### TASK PROMPT
What is the number of lines in the data below that contain "agent"? Reply with the number only.

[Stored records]
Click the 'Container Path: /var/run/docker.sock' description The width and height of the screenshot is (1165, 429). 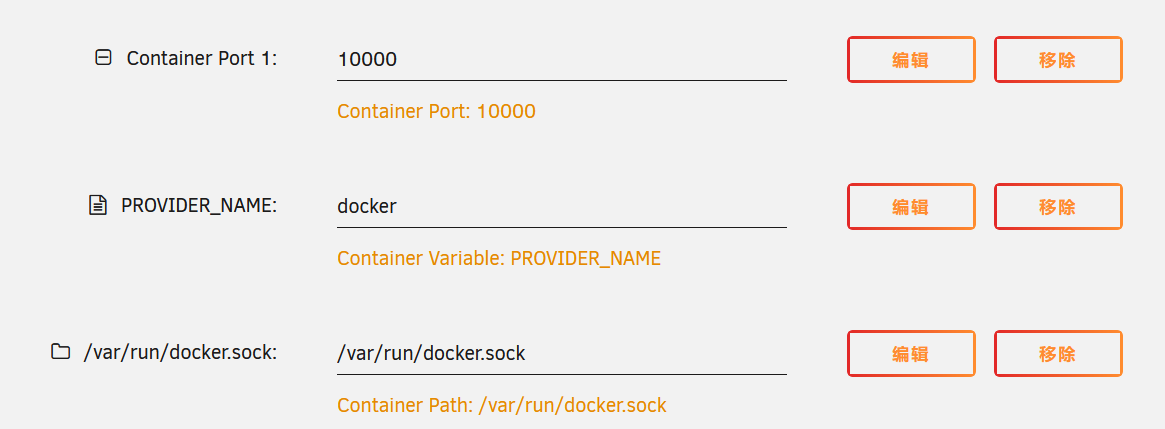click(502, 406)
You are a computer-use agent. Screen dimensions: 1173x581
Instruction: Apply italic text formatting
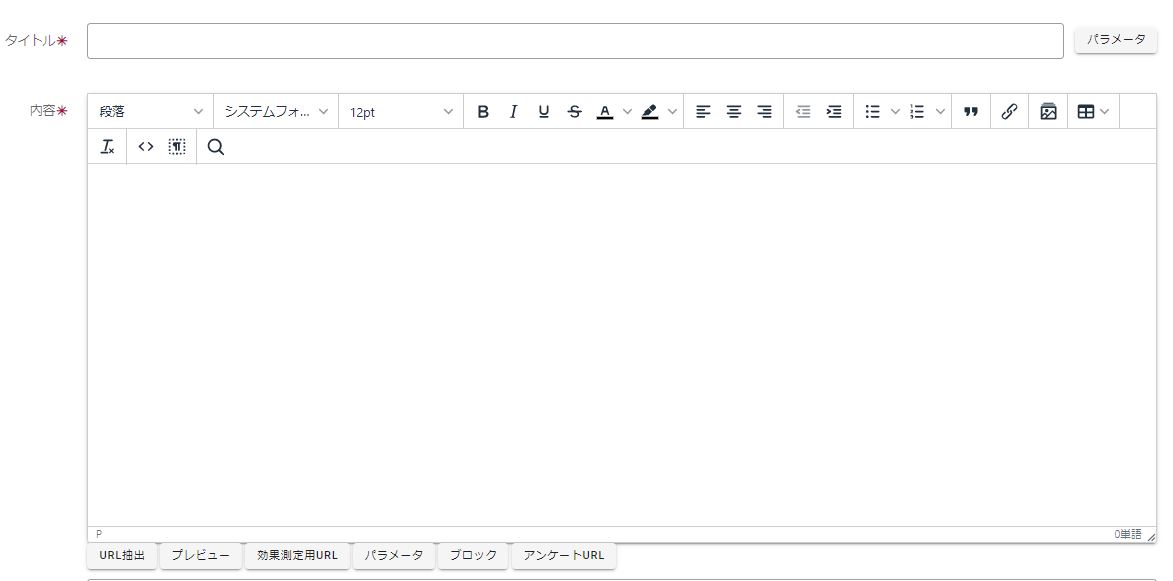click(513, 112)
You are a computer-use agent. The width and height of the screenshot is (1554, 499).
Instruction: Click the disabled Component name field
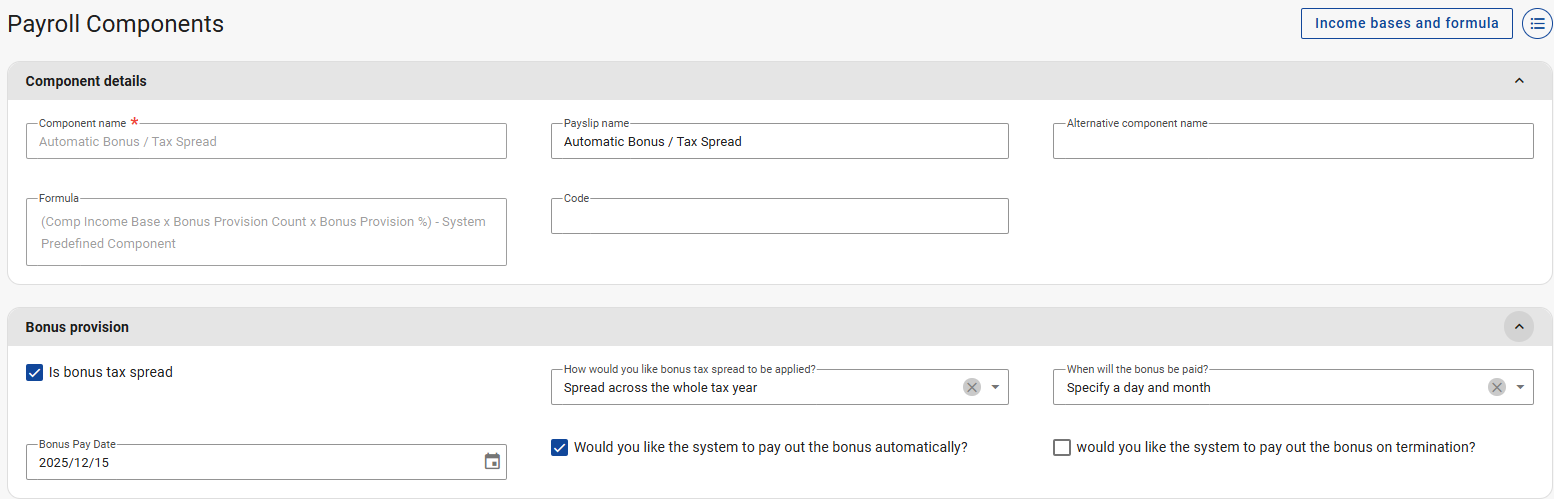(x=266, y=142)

---

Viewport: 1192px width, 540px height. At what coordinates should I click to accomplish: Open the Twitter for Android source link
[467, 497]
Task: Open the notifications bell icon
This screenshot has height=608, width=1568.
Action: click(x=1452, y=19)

### RESPONSE TO THIS EXERCISE
2